WORK REQUEST> Copy out all of the records. Keep every word exact.
---- INFORMATION GIVEN
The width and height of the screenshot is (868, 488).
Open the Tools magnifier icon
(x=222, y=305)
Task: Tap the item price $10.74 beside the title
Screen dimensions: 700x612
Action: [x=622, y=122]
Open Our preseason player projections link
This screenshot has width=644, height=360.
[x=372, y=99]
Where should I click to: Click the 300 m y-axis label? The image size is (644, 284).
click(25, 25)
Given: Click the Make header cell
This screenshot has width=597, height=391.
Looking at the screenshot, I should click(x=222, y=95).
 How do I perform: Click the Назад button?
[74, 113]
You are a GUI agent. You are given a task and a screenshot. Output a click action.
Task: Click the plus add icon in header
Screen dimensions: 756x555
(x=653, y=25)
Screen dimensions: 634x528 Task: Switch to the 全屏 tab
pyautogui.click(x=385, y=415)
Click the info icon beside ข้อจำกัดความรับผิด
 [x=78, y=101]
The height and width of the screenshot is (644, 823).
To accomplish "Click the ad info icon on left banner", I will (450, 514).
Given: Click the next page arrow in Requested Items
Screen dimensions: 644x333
--------
REPLY>
The width and height of the screenshot is (868, 488).
Open the Tools magnifier icon
(x=222, y=305)
Task: Tap the item price $10.74 beside the title
Screen dimensions: 700x612
Action: [x=622, y=122]
Open Our preseason player projections link
This screenshot has width=644, height=360.
[x=372, y=99]
Where should I click to: Click the 300 m y-axis label? The image size is (644, 284).
click(25, 25)
Given: Click the Make header cell
This screenshot has width=597, height=391.
Looking at the screenshot, I should click(x=222, y=95).
 How do I perform: Click the Назад button?
[74, 113]
You are a GUI agent. You are given a task and a screenshot. Output a click action.
Task: Click the plus add icon in header
Screen dimensions: 756x555
(x=653, y=25)
Screen dimensions: 634x528 Task: Switch to the 全屏 tab
pyautogui.click(x=385, y=415)
Click the info icon beside ข้อจำกัดความรับผิด
 [x=78, y=101]
The height and width of the screenshot is (644, 823).
To accomplish "Click the ad info icon on left banner", I will (450, 514).
Given: Click the next page arrow in Requested Items
Screen dimensions: 644x333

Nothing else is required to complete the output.